Focus automated checks on changed lines only rather than the entire file to avoid generating noise from pre-existing issues that are not part of the current review. Weight risk scores using file change frequency from version control history since files changed often are more likely to contain bugs. Group review comments by severity so reviewers can address critical issues first.

When to Use It?

Use Cases

Automate code quality checks on pull request diffs to catch issues before human review. Score change risk for large pull requests to prioritize reviewer attention on high-risk areas. Generate structured review comments with inline annotations for CI pipeline integration.

Related Topics

Code review, diff analysis, static analysis, pull requests, change risk, and CI integration.

Important Notes

Requirements

Git or compatible version control system for diff generation. Python or equivalent runtime for diff parsing and analysis logic. CI platform integration for automated comment posting on pull requests.

Usage Recommendations

Do: scope automated checks to changed lines to keep feedback relevant and actionable. Include file change history in risk assessment since frequently modified files correlate with higher defect rates. Separate style issues from logic issues in review output for clearer prioritization.

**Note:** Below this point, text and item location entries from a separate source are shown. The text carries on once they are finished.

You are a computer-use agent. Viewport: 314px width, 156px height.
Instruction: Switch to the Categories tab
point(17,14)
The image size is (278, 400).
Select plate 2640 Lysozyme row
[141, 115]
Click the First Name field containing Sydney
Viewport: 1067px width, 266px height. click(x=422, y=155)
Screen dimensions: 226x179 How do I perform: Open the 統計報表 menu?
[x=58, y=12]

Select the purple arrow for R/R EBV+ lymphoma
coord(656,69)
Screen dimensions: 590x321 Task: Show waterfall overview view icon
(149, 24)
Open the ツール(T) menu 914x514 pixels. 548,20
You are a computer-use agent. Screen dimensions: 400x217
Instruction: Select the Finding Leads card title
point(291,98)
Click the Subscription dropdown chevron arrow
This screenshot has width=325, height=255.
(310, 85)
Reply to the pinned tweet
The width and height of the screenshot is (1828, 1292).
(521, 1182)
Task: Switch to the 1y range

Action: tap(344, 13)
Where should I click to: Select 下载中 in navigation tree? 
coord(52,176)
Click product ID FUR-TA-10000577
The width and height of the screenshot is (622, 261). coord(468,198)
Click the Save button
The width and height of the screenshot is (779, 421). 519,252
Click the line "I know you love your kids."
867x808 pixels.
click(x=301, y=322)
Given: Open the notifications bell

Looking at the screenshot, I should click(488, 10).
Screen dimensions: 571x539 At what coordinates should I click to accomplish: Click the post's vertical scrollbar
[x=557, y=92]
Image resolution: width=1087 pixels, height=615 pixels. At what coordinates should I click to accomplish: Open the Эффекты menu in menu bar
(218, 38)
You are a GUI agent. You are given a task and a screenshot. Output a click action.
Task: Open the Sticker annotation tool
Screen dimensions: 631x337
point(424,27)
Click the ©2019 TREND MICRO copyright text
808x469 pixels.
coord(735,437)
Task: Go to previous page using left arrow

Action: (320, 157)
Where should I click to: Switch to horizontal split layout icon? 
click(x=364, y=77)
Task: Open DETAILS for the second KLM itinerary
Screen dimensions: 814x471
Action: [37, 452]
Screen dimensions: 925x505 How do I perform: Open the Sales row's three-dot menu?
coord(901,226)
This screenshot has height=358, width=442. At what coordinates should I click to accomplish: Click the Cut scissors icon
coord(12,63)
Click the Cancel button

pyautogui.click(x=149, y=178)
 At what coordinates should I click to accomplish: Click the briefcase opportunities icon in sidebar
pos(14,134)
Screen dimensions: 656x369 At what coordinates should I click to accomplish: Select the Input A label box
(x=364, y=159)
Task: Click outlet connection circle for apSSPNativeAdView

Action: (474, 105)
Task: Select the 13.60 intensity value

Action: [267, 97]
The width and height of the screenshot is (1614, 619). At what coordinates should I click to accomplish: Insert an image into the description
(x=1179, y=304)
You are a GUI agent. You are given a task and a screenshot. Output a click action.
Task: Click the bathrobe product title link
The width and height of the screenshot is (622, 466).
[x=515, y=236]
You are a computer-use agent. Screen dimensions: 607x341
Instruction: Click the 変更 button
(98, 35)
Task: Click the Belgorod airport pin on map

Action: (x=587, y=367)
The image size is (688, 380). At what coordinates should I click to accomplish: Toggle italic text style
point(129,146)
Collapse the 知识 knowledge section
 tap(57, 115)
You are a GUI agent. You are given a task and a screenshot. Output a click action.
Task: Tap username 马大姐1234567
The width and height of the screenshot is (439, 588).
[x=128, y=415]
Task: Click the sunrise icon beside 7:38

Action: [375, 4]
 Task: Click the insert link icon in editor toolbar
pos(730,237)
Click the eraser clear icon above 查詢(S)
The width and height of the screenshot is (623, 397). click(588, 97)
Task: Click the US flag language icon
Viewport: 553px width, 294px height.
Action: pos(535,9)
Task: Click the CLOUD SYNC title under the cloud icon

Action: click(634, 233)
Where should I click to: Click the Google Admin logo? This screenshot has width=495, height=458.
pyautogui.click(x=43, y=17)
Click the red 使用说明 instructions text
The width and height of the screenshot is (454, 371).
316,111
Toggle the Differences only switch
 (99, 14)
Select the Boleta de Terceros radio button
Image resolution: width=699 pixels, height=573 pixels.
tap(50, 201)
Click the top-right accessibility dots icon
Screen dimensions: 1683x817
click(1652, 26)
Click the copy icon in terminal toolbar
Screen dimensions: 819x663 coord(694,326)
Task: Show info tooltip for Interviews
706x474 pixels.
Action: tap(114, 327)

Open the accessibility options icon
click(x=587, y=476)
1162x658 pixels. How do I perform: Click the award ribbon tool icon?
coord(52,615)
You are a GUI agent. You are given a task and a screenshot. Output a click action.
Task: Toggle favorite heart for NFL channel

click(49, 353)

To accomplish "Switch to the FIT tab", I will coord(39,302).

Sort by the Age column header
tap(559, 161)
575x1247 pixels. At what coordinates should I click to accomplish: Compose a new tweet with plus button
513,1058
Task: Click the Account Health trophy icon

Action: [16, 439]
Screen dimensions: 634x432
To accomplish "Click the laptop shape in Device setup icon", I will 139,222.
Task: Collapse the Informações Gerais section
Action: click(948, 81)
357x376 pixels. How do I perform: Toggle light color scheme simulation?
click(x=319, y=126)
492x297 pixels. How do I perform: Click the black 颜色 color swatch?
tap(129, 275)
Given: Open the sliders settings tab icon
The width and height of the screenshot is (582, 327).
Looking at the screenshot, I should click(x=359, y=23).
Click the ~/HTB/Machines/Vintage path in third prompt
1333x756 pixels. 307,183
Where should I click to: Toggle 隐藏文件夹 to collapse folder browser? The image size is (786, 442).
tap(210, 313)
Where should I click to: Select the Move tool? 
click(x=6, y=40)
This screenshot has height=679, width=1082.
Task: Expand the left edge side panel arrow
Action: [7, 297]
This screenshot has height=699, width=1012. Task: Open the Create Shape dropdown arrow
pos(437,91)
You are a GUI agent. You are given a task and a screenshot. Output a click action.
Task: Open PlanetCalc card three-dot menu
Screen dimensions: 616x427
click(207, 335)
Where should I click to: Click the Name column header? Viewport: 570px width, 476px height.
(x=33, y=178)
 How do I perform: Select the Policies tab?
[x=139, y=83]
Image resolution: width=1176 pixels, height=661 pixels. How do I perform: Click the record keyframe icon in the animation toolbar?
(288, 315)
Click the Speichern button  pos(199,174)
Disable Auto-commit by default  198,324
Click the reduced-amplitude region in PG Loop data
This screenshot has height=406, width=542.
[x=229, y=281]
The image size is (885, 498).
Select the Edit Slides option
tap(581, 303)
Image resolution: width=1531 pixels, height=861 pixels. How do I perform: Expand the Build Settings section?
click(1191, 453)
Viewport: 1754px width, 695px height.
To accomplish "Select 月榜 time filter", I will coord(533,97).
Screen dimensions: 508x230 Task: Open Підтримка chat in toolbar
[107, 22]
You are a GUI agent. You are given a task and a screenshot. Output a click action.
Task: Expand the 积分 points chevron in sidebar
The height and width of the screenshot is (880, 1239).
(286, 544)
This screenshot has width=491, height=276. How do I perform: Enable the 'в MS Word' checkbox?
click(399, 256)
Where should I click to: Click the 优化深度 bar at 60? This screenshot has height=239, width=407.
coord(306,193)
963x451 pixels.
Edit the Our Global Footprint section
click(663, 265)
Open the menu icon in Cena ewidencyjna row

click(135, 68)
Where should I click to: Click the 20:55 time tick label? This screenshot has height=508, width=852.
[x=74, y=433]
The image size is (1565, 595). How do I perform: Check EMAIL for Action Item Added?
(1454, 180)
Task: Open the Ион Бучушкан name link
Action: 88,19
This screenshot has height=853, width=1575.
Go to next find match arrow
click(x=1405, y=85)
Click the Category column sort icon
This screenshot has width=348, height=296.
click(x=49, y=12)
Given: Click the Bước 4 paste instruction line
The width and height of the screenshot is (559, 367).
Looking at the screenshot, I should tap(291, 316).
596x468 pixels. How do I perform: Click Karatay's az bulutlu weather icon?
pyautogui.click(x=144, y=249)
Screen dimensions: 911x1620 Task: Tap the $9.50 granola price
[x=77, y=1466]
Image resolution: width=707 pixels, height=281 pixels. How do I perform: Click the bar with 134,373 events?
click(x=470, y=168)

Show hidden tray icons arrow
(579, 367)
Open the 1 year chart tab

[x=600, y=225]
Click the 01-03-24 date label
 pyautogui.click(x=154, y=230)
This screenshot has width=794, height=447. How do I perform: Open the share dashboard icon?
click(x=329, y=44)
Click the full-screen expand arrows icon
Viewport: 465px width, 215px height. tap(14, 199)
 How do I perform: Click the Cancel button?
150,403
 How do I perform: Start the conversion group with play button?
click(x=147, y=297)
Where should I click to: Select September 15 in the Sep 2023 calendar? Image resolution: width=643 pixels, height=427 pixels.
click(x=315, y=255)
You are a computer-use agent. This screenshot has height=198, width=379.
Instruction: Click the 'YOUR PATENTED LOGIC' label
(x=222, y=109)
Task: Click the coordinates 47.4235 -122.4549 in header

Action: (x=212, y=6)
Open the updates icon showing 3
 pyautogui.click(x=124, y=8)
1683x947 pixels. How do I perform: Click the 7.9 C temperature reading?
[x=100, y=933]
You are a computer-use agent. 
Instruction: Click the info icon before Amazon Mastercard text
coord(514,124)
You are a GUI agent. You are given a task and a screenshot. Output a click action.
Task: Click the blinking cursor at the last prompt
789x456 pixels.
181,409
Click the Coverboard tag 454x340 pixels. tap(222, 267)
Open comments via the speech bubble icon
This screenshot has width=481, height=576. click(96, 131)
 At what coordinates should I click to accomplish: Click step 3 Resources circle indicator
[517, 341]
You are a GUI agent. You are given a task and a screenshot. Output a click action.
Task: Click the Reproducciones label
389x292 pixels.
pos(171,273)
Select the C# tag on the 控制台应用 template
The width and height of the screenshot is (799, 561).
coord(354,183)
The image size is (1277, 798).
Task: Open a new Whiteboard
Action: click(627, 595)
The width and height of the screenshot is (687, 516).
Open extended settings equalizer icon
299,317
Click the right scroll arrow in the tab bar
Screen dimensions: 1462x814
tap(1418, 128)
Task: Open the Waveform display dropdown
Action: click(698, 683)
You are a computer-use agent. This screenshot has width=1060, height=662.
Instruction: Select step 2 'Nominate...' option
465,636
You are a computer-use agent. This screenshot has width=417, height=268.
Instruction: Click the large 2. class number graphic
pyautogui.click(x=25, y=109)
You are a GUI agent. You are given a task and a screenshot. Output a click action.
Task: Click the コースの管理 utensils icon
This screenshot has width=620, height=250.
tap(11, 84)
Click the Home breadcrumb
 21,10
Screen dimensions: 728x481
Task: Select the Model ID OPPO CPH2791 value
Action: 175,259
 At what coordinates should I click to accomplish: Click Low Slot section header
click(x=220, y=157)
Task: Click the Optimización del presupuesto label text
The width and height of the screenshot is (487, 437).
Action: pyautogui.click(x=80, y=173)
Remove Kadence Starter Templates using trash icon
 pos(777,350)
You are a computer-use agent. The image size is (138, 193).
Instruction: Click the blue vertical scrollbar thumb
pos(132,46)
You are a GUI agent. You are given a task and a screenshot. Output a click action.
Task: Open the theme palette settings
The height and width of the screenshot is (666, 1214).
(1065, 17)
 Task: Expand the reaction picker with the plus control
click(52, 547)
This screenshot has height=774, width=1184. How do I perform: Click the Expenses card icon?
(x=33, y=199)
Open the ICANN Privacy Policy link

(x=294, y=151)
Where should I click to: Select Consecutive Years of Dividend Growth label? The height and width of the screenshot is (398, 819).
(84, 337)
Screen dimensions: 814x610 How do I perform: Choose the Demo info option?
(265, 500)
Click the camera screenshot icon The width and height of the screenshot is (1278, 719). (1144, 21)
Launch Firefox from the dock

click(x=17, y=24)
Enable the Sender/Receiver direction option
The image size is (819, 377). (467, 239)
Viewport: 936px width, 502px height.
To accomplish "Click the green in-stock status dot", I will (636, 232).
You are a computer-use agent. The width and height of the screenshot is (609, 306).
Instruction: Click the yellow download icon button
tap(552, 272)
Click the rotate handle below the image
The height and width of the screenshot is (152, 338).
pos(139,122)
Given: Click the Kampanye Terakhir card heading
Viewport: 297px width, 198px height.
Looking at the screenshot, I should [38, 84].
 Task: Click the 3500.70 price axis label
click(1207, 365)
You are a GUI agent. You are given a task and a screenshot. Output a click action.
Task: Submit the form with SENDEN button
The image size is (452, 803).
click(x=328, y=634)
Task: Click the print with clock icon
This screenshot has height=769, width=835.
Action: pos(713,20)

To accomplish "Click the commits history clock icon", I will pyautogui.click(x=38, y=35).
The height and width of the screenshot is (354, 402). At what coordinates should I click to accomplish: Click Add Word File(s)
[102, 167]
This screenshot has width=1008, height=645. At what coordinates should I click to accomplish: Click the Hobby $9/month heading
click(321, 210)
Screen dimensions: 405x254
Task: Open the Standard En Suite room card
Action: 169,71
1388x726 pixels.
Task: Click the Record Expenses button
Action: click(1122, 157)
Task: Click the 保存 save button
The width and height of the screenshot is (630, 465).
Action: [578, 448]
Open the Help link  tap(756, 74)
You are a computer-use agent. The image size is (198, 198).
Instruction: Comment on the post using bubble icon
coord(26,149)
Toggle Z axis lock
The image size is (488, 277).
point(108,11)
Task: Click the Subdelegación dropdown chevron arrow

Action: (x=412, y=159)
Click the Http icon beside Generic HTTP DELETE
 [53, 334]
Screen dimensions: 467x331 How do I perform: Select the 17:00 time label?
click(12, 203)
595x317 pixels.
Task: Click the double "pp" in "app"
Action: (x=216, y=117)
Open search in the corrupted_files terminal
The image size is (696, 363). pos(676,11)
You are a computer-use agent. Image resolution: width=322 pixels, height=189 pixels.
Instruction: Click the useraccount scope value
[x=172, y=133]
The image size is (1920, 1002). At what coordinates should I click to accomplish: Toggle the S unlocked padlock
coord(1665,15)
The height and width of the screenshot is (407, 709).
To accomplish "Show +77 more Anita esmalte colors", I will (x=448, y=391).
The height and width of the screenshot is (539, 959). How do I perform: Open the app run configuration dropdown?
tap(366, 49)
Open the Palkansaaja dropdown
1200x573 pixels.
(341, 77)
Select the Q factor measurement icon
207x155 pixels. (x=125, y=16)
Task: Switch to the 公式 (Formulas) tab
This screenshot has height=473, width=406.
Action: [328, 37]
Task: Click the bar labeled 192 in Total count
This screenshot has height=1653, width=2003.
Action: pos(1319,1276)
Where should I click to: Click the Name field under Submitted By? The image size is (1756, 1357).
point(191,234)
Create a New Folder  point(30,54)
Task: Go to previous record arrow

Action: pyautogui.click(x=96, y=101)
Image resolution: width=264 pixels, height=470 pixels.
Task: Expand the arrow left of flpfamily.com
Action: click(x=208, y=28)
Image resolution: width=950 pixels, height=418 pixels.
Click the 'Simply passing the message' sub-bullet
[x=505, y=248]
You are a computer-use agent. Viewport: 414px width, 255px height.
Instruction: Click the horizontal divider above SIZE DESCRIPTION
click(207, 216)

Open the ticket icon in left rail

Don't: block merges on style-only findings which frustrates developers and slows delivery. Generate review comments without clear remediation guidance which leaves authors unsure how to fix the issue. Run full repository analysis on every pull request which wastes compute and produces irrelevant findings.

Limitations

Automated diff analysis detects surface-level patterns but cannot evaluate business logic correctness or architectural appropriateness. Risk scoring models depend on historical data quality and may not reflect current codebase risk accurately. Review comment generation cannot replace human judgement for complex design decisions and trade-off evaluations.